Pensant que c’était les foreurs du maïs qui causaient des ravages, il utilisait les pesticides habituels. Mais les chenilles ne mouraient pas. Il pleuvait, et les chenilles restaient en vie. Finalement, un agent agricole s’est rendu à la ferme et lui a dit qu’il ne s’agissait pas du foreur du maïs, mais plutôt de la légionnaire d’automne.

Monsieur Joseph déclare : « Ce ravageur ne rigole pas…. Quand il n’y a pas de maïs, il n’y a pas de nourriture, et il y aura donc aucun problème. »

La légionnaire d’automne se propage rapidement, et le maïs est sa nourriture préférée. Ce ravageur a anéanti les cultures de maïs et d’autres cultures dans au moins 26 pays africains au cours des deux dernières années. Actuellement, le ministère tanzanien de l’Agriculture se dépêche d’expliquer aux agriculteurs et aux agricultrices comment reconnaître et combattre ce nouveau ravageur, avant le début de la saison du maïs.

Une fois qu’il a su qu’il avait à faire à la légionnaire d’automne, monsieur Joseph pulvérisait ses champs deux fois, à une semaine d’intervalle, avec un pesticide appelé Karate. Il a attrapé le coupable à temps, et a obtenu une bonne récolte.

Quelques mois plus tard, il sema du maïs sur deux lopins de trois acres chacun pendant la saison morte, dans le cadre de son plan de rotation des cultures. Le maïs est en phase de maturation actuellement, et, alors qu’il marche entre les rangées pour examiner une feuille blanchie, les plants sont plus hauts que lui. Un des symptômes de la légionnaire d’automne est le « fenêtrage » que l’on observe lorsque certaines parties des feuilles prennent un aspect blanchâtre ou semi-transparent parce qu’elles ont été en grande partie rongées par des chenilles.

Le maïs est une culture vivrière en Tanzanie, où il sert à la préparation de mets prisés tels que l’ugali. Cependant, les spécialistes craignent qu’il n’y en ait pas suffisamment pour nourrir tout le monde si la légionnaire d’automne n’est pas maîtrisée.

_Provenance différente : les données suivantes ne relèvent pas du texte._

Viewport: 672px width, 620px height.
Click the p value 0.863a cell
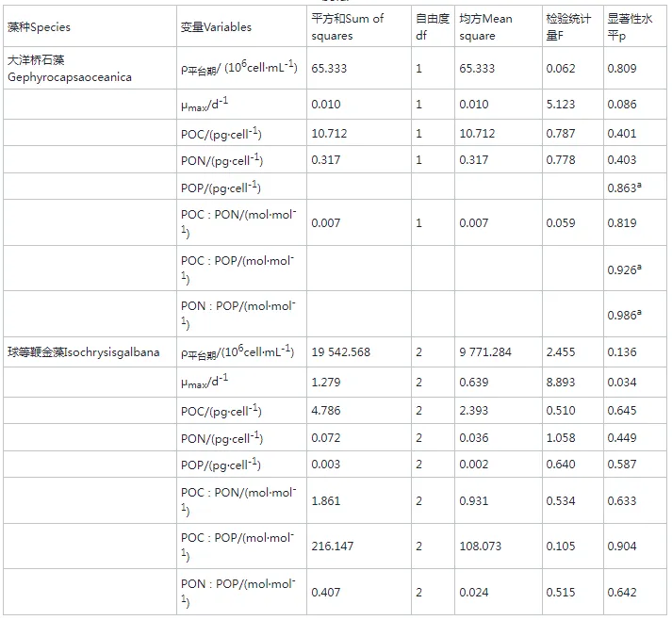point(625,188)
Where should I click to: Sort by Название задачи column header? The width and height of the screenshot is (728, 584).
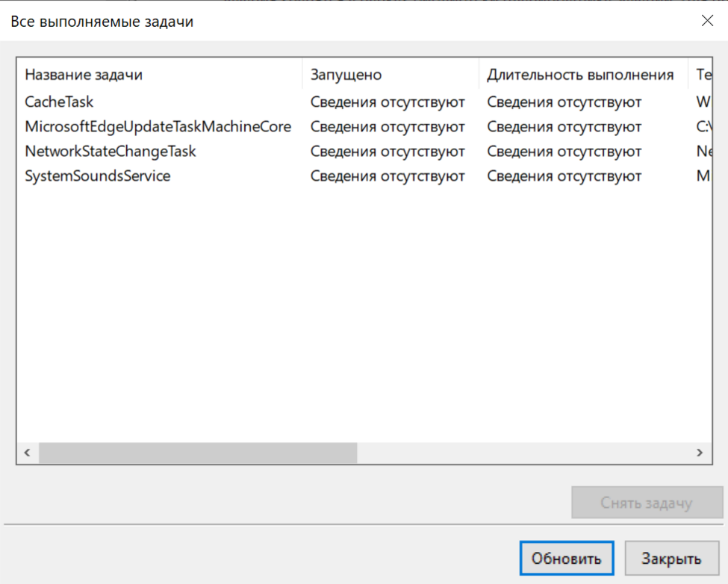click(x=84, y=75)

Juma Mwinyimkuu est le coordonnateur de la zone Nord des services de la protection de végétaux, un département du ministère tanzanien de l’Agriculture. À ses dires, depuis que la présence de la légionnaire d’automne a été officiellement signalée en Tanzanie, en mars 2017, elle a envahi 16 des 30 régions du pays. Certains agriculteurs et agricultrices ont perdu plus de la moitié de leurs cultures.

Monsieur Mwinyimkuu explique : « La majeure partie de gens ne la connaît pas. Il ne s’agit pas seulement des agriculteurs, c’est le cas aussi pour les agents de vulgarisation agricole des districts. C’est un nouveau ravageur, par conséquent, la plupart ignorent toujours ce que c’est. »

Certains paysans et paysannes confondaient la légionnaire d’automne avec la légionnaire africaine ou la noctuelle de la tomate, ou à l’instar de monsieur Joseph, pensaient qu’il s’agissait du foreur de maïs.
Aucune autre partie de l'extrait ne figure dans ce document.